Opinion ID: 1883843
Heading Depth: 1
Heading Rank: 3

Heading: The Crisp Matter

Text: In November 1997, David Crisp retained respondent to represent him in a personal injury matter arising out of an automobile accident. In April 1998, respondent settled Mr. Crisp's claim for $15,000. Respondent deposited the settlement check into his operating account because he did not maintain a client trust account. Respondent paid Mr. Crisp his portion of the settlement and withheld the sum of $3,732 for payment of Mr. Crisp's medical expenses. Respondent later withdrew these funds from his operating account and placed the cash in a safe or black box.
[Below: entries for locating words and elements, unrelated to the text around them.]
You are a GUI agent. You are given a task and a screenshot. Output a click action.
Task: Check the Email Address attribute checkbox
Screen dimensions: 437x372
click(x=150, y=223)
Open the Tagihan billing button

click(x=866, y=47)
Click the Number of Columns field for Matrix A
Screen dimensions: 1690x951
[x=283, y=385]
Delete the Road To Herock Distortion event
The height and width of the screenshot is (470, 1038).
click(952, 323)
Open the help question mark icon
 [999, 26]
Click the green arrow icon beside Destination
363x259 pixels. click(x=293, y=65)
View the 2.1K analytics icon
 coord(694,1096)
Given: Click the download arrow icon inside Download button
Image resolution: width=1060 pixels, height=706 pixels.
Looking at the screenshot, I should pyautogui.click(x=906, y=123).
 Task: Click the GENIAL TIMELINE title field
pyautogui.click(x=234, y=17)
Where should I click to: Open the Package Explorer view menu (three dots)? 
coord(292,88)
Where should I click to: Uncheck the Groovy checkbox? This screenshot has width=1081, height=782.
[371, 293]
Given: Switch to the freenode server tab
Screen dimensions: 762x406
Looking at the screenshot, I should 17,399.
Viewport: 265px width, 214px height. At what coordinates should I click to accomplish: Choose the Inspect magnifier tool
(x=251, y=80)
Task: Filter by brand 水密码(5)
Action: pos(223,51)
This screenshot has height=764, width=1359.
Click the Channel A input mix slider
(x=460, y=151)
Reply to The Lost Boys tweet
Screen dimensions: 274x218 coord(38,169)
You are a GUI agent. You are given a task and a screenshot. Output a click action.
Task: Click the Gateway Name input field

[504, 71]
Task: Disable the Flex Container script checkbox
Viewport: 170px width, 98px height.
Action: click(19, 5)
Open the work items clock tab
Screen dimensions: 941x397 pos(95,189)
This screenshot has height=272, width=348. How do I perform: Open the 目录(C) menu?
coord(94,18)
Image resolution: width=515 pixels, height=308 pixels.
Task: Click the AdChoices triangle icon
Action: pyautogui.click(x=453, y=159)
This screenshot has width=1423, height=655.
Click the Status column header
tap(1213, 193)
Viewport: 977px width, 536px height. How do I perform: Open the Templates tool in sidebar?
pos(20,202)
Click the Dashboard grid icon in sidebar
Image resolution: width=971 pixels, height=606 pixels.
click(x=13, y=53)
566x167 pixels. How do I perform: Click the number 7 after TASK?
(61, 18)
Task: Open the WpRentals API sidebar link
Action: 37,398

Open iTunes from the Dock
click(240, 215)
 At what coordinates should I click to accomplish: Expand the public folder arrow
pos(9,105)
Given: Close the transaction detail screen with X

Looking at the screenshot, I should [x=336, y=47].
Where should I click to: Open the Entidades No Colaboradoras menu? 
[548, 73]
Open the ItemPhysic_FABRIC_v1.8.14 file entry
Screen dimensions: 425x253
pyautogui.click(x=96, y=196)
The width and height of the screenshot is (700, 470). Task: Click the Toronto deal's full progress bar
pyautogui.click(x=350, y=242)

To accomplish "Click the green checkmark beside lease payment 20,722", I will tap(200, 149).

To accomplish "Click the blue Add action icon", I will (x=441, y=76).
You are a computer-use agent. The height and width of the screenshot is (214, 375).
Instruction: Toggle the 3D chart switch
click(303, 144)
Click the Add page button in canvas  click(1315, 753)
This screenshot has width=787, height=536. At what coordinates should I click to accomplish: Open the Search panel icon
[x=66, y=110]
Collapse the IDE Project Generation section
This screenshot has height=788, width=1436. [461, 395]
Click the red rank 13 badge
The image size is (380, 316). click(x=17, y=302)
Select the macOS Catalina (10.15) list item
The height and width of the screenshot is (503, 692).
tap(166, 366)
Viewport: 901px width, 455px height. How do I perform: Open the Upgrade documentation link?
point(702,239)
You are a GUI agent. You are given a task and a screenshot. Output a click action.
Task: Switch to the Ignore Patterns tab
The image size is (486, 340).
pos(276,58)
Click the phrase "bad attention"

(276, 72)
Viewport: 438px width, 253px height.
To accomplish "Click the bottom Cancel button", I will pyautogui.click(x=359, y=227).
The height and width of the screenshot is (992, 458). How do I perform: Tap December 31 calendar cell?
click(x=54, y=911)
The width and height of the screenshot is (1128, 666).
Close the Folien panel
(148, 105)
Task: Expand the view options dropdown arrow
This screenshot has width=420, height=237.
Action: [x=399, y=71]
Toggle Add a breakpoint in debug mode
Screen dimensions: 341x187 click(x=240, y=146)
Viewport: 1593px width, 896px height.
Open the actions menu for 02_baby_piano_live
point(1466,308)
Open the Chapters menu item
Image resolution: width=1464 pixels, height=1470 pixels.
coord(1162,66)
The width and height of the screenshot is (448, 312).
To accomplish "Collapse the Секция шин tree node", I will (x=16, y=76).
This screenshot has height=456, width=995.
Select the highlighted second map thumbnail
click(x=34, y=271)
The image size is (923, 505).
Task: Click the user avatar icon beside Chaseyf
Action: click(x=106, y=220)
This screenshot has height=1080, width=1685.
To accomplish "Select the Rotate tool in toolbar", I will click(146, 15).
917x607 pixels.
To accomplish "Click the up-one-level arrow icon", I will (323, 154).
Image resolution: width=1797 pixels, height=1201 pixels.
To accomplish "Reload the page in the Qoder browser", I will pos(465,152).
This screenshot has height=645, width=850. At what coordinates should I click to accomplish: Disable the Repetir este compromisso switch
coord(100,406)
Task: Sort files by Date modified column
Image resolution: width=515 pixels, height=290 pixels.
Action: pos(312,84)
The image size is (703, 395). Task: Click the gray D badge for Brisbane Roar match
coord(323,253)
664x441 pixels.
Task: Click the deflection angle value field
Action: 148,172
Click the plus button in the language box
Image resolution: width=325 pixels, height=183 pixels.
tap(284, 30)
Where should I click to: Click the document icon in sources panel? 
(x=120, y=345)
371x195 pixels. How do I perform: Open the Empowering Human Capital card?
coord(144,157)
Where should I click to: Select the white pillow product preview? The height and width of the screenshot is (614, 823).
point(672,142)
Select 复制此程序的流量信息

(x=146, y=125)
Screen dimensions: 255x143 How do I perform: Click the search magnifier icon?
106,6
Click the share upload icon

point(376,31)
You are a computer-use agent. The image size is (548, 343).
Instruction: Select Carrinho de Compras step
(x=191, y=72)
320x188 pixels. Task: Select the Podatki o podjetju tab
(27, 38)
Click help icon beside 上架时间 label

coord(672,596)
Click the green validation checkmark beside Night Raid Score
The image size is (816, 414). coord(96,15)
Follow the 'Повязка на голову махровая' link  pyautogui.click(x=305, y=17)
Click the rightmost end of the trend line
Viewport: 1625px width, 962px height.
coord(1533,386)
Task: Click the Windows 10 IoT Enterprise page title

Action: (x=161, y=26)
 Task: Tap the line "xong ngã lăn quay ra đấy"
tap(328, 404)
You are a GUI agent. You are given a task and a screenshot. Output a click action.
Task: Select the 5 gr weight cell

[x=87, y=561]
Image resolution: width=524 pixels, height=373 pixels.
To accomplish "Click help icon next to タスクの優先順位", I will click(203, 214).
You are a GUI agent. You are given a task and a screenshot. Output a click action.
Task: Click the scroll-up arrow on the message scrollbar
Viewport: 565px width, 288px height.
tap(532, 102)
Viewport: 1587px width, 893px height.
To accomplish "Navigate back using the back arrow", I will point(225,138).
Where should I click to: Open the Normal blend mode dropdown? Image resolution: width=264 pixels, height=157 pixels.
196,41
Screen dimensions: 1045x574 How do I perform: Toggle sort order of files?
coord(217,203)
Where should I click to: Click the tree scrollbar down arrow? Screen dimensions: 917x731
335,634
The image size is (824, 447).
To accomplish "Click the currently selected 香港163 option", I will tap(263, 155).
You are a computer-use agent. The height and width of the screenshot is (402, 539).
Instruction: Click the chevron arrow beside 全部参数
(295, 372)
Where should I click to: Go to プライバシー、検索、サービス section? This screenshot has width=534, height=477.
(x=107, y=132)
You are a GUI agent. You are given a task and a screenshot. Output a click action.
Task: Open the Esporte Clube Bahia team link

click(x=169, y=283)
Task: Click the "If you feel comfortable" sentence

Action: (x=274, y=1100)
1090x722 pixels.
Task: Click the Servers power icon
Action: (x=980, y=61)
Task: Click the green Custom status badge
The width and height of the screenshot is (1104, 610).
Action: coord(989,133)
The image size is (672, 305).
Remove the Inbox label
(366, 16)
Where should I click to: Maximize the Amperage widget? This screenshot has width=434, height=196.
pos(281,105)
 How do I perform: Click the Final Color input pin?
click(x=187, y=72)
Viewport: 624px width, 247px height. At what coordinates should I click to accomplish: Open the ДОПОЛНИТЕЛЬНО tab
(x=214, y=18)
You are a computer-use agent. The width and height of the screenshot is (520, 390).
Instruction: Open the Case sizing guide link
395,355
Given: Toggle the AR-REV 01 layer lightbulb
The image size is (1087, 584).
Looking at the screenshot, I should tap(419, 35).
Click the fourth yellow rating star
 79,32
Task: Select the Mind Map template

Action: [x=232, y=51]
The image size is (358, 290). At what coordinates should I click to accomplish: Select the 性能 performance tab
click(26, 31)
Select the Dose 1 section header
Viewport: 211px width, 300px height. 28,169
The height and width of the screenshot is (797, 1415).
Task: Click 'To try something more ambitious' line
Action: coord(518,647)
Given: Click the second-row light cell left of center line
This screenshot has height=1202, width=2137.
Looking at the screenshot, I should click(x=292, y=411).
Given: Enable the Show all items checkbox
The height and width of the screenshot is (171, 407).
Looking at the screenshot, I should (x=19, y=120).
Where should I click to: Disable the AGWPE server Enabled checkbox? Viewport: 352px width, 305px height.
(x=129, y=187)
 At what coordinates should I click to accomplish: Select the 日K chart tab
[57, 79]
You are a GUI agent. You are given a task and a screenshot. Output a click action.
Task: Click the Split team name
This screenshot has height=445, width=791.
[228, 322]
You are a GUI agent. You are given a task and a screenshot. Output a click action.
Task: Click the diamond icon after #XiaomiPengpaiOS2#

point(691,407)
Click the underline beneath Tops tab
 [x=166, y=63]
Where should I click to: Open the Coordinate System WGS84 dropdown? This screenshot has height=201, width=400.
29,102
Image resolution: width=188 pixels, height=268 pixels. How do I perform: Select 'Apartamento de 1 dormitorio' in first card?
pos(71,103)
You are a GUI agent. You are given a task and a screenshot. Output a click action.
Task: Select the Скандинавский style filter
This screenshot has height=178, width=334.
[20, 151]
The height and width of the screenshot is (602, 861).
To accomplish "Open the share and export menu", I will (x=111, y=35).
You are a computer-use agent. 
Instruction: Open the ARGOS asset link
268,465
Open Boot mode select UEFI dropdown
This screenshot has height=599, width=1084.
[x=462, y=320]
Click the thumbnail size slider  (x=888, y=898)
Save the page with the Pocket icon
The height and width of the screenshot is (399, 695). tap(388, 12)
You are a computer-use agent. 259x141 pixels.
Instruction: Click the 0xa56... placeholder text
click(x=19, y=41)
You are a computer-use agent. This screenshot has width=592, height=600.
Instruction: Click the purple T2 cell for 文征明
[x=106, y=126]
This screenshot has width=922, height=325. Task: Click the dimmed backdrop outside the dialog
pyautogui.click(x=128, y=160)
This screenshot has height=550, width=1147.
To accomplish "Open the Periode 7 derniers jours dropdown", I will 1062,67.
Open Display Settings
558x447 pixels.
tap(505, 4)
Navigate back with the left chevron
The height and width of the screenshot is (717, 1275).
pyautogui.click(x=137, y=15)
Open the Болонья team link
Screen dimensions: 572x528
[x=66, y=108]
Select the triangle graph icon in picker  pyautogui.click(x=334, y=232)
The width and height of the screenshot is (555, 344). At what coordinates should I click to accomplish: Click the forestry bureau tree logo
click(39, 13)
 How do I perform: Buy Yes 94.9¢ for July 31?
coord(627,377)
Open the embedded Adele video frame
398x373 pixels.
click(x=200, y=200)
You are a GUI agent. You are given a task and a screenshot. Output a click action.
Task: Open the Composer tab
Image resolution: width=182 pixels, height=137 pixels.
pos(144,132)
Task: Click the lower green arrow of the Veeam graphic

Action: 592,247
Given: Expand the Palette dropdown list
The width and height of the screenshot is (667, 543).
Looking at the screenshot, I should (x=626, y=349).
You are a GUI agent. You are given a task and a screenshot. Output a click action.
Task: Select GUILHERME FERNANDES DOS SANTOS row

Respondent did not pay Mr. Crisp's medical expenses until 2000, some two years after he received the settlement proceeds. The ODC alleges that respondent's conduct violated the following provisions of the Rules of Professional Conduct: Rules 1.15(a) (safekeeping property of clients or third persons), 1.15(b) (failure to promptly remit client funds and failure to provide an accounting of client funds), 1.15(c) (failure to keep disputed funds separate from the lawyer's own funds), 1.15(d) (failure to maintain a client trust account), 8.4(a) (violation of the Rules of Professional Conduct), 8.4(c) (engaging in conduct involving dishonesty, fraud, deceit, or misrepresentation), and 8.4(d) (engaging in conduct prejudicial to the administration of justice).